Subvention ou bourse octroyée s'appliquant à plus d'un exercice financier. (2017-2018 à 2022-2023)

Neurons communicate with electrochemical signals. Chemical messengers, or neurotransmitters, are accumulated inside synaptic vesicles (SV) before their calcium-dependent release. Glutamate (glut) the major excitatory transmitter in the brain is concentrated inside SV by vesicular transporter named VGLUT1-3. Our team made the surprising discovery that VGLUT3 is expressed by neurons using other neurotransmitters than glutamate. VGLUT3 is present used by all striatal cholinergic interneurons (also named Tonically Active Neurons or TANS). Therefore, TANS signal with both acetylcholine (ACh) and glut. The consequences of ACh/glut cotransmission recently started to be investigated. For example, we established that VGLUT3 null mice are hyperactive and more sensitive to cocaine. This is essentially due to an increased dopamine signaling in the nucleus accumbens in the absence of VGLUT3. Interestingly, silencing ACh signaling in TANS by specific ablation of the vesicular ACh transporter (VAChT) has opposite effects. Therefore, the dual ACh/glut transmission provides TANS with complex regulatory properties of striatal networks.

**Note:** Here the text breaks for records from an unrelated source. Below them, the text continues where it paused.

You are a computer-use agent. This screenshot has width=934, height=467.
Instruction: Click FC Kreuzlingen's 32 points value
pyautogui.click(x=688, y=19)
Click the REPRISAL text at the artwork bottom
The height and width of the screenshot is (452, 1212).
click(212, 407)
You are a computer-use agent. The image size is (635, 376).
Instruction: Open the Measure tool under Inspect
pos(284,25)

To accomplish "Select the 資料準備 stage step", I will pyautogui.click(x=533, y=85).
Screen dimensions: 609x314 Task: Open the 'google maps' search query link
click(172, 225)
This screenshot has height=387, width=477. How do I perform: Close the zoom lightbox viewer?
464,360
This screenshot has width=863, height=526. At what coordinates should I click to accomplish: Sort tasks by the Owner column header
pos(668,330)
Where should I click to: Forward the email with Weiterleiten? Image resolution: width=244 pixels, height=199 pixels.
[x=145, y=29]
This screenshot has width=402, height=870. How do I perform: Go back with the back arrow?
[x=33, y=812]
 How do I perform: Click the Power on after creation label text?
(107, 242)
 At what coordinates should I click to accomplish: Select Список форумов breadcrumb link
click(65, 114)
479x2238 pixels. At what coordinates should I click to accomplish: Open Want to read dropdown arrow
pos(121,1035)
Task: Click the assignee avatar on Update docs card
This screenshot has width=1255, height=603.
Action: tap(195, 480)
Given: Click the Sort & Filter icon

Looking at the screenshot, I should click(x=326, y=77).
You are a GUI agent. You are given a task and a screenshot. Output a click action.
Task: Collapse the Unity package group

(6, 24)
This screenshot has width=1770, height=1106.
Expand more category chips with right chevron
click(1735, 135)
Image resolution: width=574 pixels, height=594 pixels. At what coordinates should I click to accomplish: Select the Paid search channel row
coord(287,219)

We recently observed that VAChT or VGLUT3 are sorted to different populations of SVs in TANS. The objective of our proposal is to better understand molecular mechanisms underlying the vesicular sorting of VAChT or VGLUT3 in TANS. This will help to identify original molecular targets involved in the regulation of striatal networks. In particular, different types of calcium channels (L, N, P, and Q channels) critically regulate neurotransmitter release. These calcium channels have different kinetics properties and are often coupled to either single spike or bursting activity of neurons. In addition, nothing is known on how VGLUT3 and VAChT influence each other vesicular sorting.
In this context, we propose 2 major tasks: i) to identify which synaptic proteins such as synaptotagmins or calcium channels associated with VAChT- or VGLUT3-positive SVs and ii) to clarify how VAChT or VGLUT3 impact on each other synaptic targeting.
The major outcome of this research will be a better understanding of TANS, a pivotal neuronal population with unique properties. This knowledge will fuel research on striatal functions such as locomotor activity, habits- or reward-guided behaviors. Therefore pathologies as diverse as Parkinson’s disease, obsessive-compulsive disorders or addiction could benefits from basic knowledge that will emerge from our investigations.